The trend seems to be toward a chipping away at specifics that have previously been thought to make human language a singular attribute of our species, or at least as singular as many would fancy it to be. It seems likely that there's no one aspect of our language and perception capabilities that can explain how we alone have the ability to give abstract meaning to sound or to convey completely new ideas between ourselves in the open-ended ways that we do.

Language is another complex trait that can't be explained by reducing it to its many parts -- the use of prefixes, suffixes, the effect of a single gene, our sound discrimination abilities, and so on. Instead, it's an emergent property that flows from what our brain allows us to make of the world, combined with our biological ability to make and detect sound (although, that's clearly secondary and not essential, as the complexity of sign language used around the world demonstrates), and built on a foundation that has been evolving for millions of years. Hundreds or thousands of genes are required for this, as the plethora of mutations in genes that affect cognitive abilities including language clearly show.

This makes sense. Every trait evolves from precursors. Every step of the way we humans are shown not to be unique but to be more a part of the Nature that produced us -- even if, albeit, every species is, almost by definition, unique. It is hubris to think otherwise, be it with respect to language or even consciousness. That doesn't take away in any sense from the interesting question of what humans are and how we got that way -- and why we are as much different from other species as we are.

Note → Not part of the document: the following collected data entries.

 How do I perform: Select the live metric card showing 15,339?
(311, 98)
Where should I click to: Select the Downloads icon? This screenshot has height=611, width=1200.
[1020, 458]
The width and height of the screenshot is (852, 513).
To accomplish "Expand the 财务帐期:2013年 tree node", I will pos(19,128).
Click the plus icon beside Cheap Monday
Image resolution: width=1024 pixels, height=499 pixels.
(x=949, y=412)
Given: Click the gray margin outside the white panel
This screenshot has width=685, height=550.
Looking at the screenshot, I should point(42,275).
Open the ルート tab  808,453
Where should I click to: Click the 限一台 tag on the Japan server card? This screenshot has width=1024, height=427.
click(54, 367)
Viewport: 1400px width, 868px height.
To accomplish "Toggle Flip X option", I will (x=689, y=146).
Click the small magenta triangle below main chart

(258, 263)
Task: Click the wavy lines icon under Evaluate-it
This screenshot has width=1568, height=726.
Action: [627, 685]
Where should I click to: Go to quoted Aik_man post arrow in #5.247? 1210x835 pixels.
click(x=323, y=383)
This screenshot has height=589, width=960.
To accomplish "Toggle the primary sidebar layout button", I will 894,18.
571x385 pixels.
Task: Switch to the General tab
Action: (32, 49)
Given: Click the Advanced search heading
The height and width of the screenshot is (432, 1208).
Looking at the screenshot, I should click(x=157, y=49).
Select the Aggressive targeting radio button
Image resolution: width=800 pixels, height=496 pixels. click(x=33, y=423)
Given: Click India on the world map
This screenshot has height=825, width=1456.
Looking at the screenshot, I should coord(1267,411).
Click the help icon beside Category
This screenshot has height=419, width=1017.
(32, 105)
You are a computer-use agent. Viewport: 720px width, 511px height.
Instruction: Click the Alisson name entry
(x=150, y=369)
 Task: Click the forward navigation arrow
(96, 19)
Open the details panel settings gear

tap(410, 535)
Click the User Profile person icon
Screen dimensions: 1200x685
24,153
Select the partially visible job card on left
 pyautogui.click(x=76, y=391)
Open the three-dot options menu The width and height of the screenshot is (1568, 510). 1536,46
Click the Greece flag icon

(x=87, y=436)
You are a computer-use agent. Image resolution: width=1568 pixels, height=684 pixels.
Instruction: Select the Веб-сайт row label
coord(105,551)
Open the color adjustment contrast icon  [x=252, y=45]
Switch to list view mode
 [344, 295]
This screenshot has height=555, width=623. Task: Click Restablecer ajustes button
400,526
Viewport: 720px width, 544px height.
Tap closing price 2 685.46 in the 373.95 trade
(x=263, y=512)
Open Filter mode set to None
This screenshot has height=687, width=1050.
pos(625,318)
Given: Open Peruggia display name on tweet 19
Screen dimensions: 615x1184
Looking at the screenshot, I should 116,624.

And, of course, if anything, it is more evidence against those who cling hopefully to the idea that we were specially created outside of Nature rather than evolved within it. Each discovery of the role of environments in molding our basic abilities, or of characteristics we share with other species, even very distant ones, confirms our place in Nature. And it stimulates further interesting research. But it won't lead to easy categorical conclusions.